Goal →
Please recast the items below as a Markdown table with the columns Row and Line. Give each non-blank line its own numbered row, and leave out the blank lines.

[Entries on finding words and elements]

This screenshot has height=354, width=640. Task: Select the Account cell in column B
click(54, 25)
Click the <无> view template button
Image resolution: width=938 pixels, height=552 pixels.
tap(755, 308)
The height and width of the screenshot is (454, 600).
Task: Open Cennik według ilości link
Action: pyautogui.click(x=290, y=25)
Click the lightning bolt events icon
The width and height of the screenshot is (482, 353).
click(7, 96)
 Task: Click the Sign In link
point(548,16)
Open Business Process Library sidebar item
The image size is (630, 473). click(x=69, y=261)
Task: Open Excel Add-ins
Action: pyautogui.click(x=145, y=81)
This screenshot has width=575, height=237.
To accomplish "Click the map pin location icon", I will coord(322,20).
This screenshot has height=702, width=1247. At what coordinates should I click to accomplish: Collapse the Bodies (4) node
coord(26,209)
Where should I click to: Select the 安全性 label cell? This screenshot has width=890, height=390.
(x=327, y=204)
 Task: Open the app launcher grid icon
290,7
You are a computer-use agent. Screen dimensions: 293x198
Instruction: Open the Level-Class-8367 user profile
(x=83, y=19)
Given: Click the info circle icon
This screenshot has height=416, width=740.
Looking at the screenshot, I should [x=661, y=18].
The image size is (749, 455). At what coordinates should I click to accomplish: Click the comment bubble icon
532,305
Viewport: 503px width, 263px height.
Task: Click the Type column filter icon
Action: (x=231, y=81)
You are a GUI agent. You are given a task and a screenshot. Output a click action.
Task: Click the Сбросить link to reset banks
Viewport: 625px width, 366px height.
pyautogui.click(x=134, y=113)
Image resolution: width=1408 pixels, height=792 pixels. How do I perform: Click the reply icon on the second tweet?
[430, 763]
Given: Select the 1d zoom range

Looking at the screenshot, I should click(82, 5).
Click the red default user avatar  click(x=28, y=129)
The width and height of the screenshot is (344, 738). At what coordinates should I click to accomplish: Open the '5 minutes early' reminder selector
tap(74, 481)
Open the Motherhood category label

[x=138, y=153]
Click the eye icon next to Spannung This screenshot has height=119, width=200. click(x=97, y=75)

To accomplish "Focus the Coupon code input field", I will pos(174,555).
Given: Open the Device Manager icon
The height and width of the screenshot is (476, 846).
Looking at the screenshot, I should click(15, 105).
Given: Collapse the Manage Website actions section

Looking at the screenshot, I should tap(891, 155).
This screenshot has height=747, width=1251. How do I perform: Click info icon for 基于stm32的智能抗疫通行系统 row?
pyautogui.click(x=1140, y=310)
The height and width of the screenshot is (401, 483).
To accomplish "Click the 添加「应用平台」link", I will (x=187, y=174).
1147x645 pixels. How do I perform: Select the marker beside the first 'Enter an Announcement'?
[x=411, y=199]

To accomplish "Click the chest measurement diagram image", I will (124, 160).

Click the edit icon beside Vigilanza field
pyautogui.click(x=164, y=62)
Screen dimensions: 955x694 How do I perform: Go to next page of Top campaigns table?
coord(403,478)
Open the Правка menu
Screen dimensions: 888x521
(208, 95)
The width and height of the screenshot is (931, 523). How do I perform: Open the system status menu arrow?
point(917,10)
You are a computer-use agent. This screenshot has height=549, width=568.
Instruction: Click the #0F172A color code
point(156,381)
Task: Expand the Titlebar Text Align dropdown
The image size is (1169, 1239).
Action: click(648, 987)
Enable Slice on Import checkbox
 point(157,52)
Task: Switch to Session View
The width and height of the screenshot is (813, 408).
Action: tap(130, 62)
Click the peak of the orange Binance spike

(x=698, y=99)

Solved exercise →
| Row | Line |
|---|---|
| 1 | This screenshot has height=354, width=640. Task: Select the Account cell in column B |
| 2 | click(54, 25) |
| 3 | Click the <无> view template button |
| 4 | Image resolution: width=938 pixels, height=552 pixels. |
| 5 | tap(755, 308) |
| 6 | The height and width of the screenshot is (454, 600). |
| 7 | Task: Open Cennik według ilości link |
| 8 | Action: pyautogui.click(x=290, y=25) |
| 9 | Click the lightning bolt events icon |
| 10 | The width and height of the screenshot is (482, 353). |
| 11 | click(7, 96) |
| 12 |  Task: Click the Sign In link |
| 13 | point(548,16) |
| 14 | Open Business Process Library sidebar item |
| 15 | The image size is (630, 473). click(x=69, y=261) |
| 16 | Task: Open Excel Add-ins |
| 17 | Action: pyautogui.click(x=145, y=81) |
| 18 | This screenshot has width=575, height=237. |
| 19 | To accomplish "Click the map pin location icon", I will coord(322,20). |
| 20 | This screenshot has height=702, width=1247. At what coordinates should I click to accomplish: Collapse the Bodies (4) node |
| 21 | coord(26,209) |
| 22 | Where should I click to: Select the 安全性 label cell? This screenshot has width=890, height=390. |
| 23 | (x=327, y=204) |
| 24 |  Task: Open the app launcher grid icon |
| 25 | 290,7 |
| 26 | You are a computer-use agent. Screen dimensions: 293x198 |
| 27 | Instruction: Open the Level-Class-8367 user profile |
| 28 | (x=83, y=19) |
| 29 | Given: Click the info circle icon |
| 30 | This screenshot has height=416, width=740. |
| 31 | Looking at the screenshot, I should [x=661, y=18]. |
| 32 | The image size is (749, 455). At what coordinates should I click to accomplish: Click the comment bubble icon |
| 33 | 532,305 |
| 34 | Viewport: 503px width, 263px height. |
| 35 | Task: Click the Type column filter icon |
| 36 | Action: (x=231, y=81) |
| 37 | You are a GUI agent. You are given a task and a screenshot. Output a click action. |
| 38 | Task: Click the Сбросить link to reset banks |
| 39 | Viewport: 625px width, 366px height. |
| 40 | pyautogui.click(x=134, y=113) |
| 41 | Image resolution: width=1408 pixels, height=792 pixels. How do I perform: Click the reply icon on the second tweet? |
| 42 | [430, 763] |
| 43 | Given: Select the 1d zoom range |
| 44 | Looking at the screenshot, I should click(82, 5). |
| 45 | Click the red default user avatar  click(x=28, y=129) |
| 46 | The width and height of the screenshot is (344, 738). At what coordinates should I click to accomplish: Open the '5 minutes early' reminder selector |
| 47 | tap(74, 481) |
| 48 | Open the Motherhood category label |
| 49 | [x=138, y=153] |
| 50 | Click the eye icon next to Spannung This screenshot has height=119, width=200. click(x=97, y=75) |
| 51 | To accomplish "Focus the Coupon code input field", I will pos(174,555). |
| 52 | Given: Open the Device Manager icon |
| 53 | The height and width of the screenshot is (476, 846). |
| 54 | Looking at the screenshot, I should click(15, 105). |
| 55 | Given: Collapse the Manage Website actions section |
| 56 | Looking at the screenshot, I should tap(891, 155). |
| 57 | This screenshot has height=747, width=1251. How do I perform: Click info icon for 基于stm32的智能抗疫通行系统 row? |
| 58 | pyautogui.click(x=1140, y=310) |
| 59 | The height and width of the screenshot is (401, 483). |
| 60 | To accomplish "Click the 添加「应用平台」link", I will (x=187, y=174). |
| 61 | 1147x645 pixels. How do I perform: Select the marker beside the first 'Enter an Announcement'? |
| 62 | [x=411, y=199] |
| 63 | To accomplish "Click the chest measurement diagram image", I will (124, 160). |
| 64 | Click the edit icon beside Vigilanza field |
| 65 | pyautogui.click(x=164, y=62) |
| 66 | Screen dimensions: 955x694 How do I perform: Go to next page of Top campaigns table? |
| 67 | coord(403,478) |
| 68 | Open the Правка menu |
| 69 | Screen dimensions: 888x521 |
| 70 | (208, 95) |
| 71 | The width and height of the screenshot is (931, 523). How do I perform: Open the system status menu arrow? |
| 72 | point(917,10) |
| 73 | You are a computer-use agent. This screenshot has height=549, width=568. |
| 74 | Instruction: Click the #0F172A color code |
| 75 | point(156,381) |
| 76 | Task: Expand the Titlebar Text Align dropdown |
| 77 | The image size is (1169, 1239). |
| 78 | Action: click(648, 987) |
| 79 | Enable Slice on Import checkbox |
| 80 |  point(157,52) |
| 81 | Task: Switch to Session View |
| 82 | The width and height of the screenshot is (813, 408). |
| 83 | Action: tap(130, 62) |
| 84 | Click the peak of the orange Binance spike |
| 85 | (x=698, y=99) |